O que fica é Justin remoendo sua própria culpa e Faith começando a perceber que, talvez, o caso simples não é tão simples assim. Há um toque de 12 Homens e Uma Sentença no que diz respeito a relação entre os jurados, mas bem longe do conto moral de Lumet, da busca por fazer a coisa certa, de um homem bom convencendo os outros a tomarem a decisão correta. “Fazer a coisa certa” e “homem bom” são termos nebulosos no filme de Eastwood, o que existem são pessoas e suas convicções, algumas maleáveis, outras menos.

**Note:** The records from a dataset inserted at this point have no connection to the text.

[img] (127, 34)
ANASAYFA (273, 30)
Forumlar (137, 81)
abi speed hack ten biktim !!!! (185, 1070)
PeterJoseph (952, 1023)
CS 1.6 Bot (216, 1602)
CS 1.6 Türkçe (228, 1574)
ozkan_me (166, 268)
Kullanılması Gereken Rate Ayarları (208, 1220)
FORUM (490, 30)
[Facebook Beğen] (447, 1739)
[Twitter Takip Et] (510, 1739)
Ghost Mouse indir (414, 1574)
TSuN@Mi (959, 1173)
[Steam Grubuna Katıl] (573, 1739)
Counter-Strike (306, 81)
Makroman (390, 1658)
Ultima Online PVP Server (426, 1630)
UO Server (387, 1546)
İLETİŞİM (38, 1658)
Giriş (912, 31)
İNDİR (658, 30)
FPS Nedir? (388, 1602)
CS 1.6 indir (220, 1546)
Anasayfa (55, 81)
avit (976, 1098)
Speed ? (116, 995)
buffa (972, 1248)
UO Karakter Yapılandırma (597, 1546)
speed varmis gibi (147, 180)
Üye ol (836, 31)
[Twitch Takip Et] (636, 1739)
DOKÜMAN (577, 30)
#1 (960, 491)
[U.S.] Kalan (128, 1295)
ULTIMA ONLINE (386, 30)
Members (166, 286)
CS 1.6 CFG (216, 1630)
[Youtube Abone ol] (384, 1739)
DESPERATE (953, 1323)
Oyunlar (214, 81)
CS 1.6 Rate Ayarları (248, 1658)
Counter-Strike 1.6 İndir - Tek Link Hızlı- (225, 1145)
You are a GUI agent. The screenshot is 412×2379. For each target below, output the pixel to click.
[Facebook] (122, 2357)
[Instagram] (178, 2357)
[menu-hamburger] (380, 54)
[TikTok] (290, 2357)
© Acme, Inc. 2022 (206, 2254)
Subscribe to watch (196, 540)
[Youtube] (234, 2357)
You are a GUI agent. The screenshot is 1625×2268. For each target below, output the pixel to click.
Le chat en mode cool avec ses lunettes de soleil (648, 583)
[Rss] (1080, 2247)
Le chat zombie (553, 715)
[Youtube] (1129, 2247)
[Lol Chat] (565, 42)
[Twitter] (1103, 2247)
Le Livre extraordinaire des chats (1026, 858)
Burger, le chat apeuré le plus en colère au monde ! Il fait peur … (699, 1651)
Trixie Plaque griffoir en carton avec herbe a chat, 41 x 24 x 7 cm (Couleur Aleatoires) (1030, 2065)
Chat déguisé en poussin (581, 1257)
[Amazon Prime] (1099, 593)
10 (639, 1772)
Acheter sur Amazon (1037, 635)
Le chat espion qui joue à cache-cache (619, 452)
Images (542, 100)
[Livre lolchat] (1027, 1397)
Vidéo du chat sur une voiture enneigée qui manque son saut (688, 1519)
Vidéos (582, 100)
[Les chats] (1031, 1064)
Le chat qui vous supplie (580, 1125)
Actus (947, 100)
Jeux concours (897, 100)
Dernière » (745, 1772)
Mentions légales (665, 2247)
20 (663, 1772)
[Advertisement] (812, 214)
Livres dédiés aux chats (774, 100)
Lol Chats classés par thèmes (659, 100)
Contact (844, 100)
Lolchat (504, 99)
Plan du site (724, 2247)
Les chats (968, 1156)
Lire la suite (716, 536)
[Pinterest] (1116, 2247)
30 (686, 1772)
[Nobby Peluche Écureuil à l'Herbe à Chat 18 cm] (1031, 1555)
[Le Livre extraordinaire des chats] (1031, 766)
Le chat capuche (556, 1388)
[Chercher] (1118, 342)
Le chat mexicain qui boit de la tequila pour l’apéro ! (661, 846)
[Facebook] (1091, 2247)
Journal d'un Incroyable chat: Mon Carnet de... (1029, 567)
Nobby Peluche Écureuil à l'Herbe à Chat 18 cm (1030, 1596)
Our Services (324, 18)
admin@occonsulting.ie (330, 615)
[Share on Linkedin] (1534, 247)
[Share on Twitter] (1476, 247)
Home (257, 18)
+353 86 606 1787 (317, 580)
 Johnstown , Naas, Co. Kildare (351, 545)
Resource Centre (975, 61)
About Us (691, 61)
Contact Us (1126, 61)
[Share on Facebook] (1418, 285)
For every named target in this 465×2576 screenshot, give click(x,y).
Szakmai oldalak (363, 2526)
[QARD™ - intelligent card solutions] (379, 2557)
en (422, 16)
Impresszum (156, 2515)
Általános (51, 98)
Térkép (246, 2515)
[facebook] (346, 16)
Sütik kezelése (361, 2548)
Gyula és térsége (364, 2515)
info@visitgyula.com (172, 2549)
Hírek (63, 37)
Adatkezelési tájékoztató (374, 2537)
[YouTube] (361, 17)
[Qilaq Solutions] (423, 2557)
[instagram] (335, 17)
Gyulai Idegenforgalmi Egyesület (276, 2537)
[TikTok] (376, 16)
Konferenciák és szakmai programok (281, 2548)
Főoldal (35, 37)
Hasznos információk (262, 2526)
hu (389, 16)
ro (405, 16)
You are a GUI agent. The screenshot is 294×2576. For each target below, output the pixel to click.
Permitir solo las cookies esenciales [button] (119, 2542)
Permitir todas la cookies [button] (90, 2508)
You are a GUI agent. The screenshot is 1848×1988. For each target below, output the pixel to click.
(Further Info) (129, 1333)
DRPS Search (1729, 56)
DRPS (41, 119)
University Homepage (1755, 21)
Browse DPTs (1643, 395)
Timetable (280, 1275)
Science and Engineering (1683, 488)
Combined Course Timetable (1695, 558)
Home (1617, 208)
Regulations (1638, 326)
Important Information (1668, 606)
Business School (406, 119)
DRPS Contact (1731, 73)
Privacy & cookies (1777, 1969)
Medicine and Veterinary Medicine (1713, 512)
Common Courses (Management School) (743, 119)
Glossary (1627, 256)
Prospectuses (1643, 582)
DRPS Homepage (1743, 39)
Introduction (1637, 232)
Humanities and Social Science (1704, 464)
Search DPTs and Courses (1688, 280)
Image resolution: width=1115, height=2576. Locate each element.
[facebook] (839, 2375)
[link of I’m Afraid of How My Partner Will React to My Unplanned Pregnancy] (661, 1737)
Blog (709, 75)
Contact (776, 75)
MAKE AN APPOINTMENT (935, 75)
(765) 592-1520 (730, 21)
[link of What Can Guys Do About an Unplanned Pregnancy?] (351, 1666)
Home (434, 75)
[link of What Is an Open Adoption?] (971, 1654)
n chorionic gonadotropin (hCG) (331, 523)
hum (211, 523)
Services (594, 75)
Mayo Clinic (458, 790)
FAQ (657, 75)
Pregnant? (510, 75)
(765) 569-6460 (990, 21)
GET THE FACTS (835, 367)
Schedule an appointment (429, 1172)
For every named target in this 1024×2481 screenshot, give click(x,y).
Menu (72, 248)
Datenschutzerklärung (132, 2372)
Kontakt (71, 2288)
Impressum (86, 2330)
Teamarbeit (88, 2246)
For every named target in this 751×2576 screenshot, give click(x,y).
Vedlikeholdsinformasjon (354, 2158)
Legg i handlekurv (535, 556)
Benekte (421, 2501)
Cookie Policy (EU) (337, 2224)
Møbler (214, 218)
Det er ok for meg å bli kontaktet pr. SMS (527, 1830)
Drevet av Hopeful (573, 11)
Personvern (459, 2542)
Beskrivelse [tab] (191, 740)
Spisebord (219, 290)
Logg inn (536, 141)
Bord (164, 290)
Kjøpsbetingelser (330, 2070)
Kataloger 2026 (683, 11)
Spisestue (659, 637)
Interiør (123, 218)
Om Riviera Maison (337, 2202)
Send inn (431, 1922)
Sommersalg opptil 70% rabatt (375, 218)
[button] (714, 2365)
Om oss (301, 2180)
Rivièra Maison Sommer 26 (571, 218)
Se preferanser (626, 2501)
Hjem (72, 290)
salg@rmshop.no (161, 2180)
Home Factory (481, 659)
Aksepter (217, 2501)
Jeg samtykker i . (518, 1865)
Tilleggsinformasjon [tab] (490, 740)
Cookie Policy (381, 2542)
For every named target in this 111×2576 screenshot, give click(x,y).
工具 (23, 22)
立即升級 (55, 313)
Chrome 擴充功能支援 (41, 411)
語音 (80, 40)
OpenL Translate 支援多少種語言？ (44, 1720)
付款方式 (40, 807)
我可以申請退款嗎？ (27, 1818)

Conforme Jurado Nº 2 avança, os papeis se tornam mais difusos, e o significado das palavras ficam cada vez mais em xeque. Ao escutar o veredito do Júri, Faith encara com certa desconfiança o lema dos Estados Unidos pendurado atrás da Juíza: “In God We Trust”, em Deus confiamos. Mas, talvez, a Justiça nada tenha a ver com Deus, e tudo que há são pessoas comuns, lidando com seus piores impulsos e questões de vida na hora de decidir o destino de outra. Um dos membros do júri diz que quer encerrar logo a deliberação, pois seus filhos estão sozinhos em casa. O que “Justiça” quer dizer diante das necessidades práticas da vida? Entre o ideal e o real, o que vence?

Não há resposta fácil, e o filme não as procura. Jurado Nº 2 desafia constantemente as noções do que significa ser uma pessoa boa ou justa, assim como contesta toda a concepção de Justiça. Se os jurados são falíveis e cansados, o que dizer de todas as pessoas envolvidas em um caso criminal até ele chegar ao julgamento? A imagem símbolo da justiça, a mulher vendada com a balança nas mãos, é uma bela idealização, pois no fim do dia, são os humanos falhos que decidem tudo, mesmo que a verdade nunca desapareça totalmente.